DATA LISTING:

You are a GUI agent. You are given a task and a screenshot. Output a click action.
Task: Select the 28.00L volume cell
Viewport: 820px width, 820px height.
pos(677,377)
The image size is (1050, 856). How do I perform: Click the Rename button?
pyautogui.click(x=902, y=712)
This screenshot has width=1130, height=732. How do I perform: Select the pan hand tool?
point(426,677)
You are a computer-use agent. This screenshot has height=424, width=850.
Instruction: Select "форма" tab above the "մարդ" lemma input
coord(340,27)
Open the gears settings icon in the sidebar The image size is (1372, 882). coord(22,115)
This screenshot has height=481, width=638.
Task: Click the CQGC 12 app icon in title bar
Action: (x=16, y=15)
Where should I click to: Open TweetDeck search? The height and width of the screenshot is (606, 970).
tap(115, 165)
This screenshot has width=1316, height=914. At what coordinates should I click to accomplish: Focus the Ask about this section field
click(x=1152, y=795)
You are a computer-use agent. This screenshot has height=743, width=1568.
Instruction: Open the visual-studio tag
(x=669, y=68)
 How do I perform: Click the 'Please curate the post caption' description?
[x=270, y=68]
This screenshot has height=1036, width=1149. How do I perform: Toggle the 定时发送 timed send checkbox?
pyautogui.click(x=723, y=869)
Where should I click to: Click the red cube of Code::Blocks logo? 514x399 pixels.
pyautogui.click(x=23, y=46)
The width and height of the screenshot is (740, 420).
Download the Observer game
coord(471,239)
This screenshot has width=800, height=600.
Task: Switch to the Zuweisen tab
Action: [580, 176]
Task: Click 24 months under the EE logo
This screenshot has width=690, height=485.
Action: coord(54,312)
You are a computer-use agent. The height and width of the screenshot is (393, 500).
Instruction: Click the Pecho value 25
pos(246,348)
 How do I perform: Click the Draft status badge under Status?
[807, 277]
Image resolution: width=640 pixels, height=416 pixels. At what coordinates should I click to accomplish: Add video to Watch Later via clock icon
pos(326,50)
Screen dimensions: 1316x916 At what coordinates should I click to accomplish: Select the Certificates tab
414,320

DIRECTIONS FOR THIS TASK:
Count every line of the listing holding the string "agent". Reply with the total alone.

TASK RESPONSE:
4